Vilhelm Bjerknes (1862-1951) was a physicist and meteorologist, and is renowned as one of the founders of modern weather forecasting. He was professor of mechanics and mathematical physics at Stockholm University from 1893 to 1907, but in 1897 he made a discovery that would lead him into geophysics. He then found his famous circulation rates, which explain how the circular motions of a fluid or gas are formed. With this he tied together the fields of hydro- and thermodynamics.
In 1904, Bjerknes published an article where he presented equations which in theory make it possible to calculate the atmospheric condition for any time in the foreseeable future. Bjerknes was professor of mechanics and theoretical physics at the Physical Institute in Oslo from 1907. In 1912 he went to Leipzig to lead the new Geophysikaliches Institute at the University.

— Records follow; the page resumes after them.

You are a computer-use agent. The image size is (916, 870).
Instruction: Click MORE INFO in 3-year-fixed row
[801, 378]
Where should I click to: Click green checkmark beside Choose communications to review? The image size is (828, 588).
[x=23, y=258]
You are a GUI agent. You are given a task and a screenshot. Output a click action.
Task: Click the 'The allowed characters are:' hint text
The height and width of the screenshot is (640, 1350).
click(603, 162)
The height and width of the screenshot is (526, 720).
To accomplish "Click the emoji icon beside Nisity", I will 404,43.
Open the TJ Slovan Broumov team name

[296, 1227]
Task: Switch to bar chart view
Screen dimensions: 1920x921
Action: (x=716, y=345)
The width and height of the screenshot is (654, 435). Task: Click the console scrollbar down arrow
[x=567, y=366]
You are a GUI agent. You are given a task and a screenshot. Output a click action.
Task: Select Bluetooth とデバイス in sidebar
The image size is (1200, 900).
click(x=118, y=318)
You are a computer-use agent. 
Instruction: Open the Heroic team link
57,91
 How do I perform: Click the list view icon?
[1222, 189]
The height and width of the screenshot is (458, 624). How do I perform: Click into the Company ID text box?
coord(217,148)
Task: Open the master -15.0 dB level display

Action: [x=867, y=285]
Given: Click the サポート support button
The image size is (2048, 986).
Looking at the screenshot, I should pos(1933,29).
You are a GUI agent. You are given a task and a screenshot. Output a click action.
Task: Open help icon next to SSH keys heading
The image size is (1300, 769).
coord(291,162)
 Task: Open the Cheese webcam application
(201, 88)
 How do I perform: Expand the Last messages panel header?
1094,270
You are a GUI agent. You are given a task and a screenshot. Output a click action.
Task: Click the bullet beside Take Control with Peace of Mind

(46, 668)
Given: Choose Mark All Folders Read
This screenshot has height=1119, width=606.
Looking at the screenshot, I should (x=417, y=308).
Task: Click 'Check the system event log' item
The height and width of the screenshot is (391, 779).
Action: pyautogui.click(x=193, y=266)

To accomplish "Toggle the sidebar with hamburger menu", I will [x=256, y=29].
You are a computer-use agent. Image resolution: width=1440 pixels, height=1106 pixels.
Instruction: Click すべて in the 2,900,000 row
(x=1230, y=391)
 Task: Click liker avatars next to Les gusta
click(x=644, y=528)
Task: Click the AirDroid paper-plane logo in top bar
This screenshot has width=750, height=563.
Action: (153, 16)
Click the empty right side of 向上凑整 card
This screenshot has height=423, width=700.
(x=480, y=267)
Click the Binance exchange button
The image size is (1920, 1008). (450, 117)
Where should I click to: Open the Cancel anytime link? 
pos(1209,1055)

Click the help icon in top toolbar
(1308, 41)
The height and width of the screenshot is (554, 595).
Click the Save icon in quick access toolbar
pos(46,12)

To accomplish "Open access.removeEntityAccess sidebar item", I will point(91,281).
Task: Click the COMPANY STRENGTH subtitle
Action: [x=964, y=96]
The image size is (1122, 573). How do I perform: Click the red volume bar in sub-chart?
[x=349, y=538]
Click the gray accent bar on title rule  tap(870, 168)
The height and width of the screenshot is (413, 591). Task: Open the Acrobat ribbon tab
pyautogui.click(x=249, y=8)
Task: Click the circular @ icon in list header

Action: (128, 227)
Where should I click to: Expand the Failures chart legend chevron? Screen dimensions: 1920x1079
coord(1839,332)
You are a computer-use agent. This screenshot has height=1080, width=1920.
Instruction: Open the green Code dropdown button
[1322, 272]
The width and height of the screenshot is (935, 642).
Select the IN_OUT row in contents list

Here he concentrated on working on the theoretical basis for calculations of tomorrow's weather.
In 1917, Vilhelm Bjerknes was employed as manager of the meteorological activities of the newly established Geophysical Institute in Bergen (from 1946 part of the University of Bergen). The academic community surrounding Bjerknes at "Geofysen" was known as the Bergen School. It is linked especially to the polar front cyclone model, which describes low pressure development and front formation. In 1926 Bjerknes returned to his old professorial post in Oslo.
Stinius Fredriksen’s bust of Bjerknes is large, and quite roughly formed. The skin of the face and especially towards the chest seems to consist of overlapping, little flakes, which resemble skin burns. Still, the bust clearly depicts Bjerknes's facial features. We get the impression of an amiable character: a raised head, and a genial, pensive expression.
Stinius Fredriksen (1902-1977) was a sculptor. His early works in the 1920s were classical, but from the middle of the 1930s he changed to a partly abstract style. In 1934 he made two of the sculptures outside the courthouse in Bergen, Wisdom and Justice, in a simplified, hard style. He worked most of his career at restoring the Nidaros Cathedral in Trondheim, and he developed a personal "Gothic" style in his cathedral sculpture. His colleagues jokingly called him St. Inius. Stinius Fredriksen was chairman of the Visual Artists’ Board in the years 1951-1955. He was appointed Officer of the Order of St. Olav in 1969.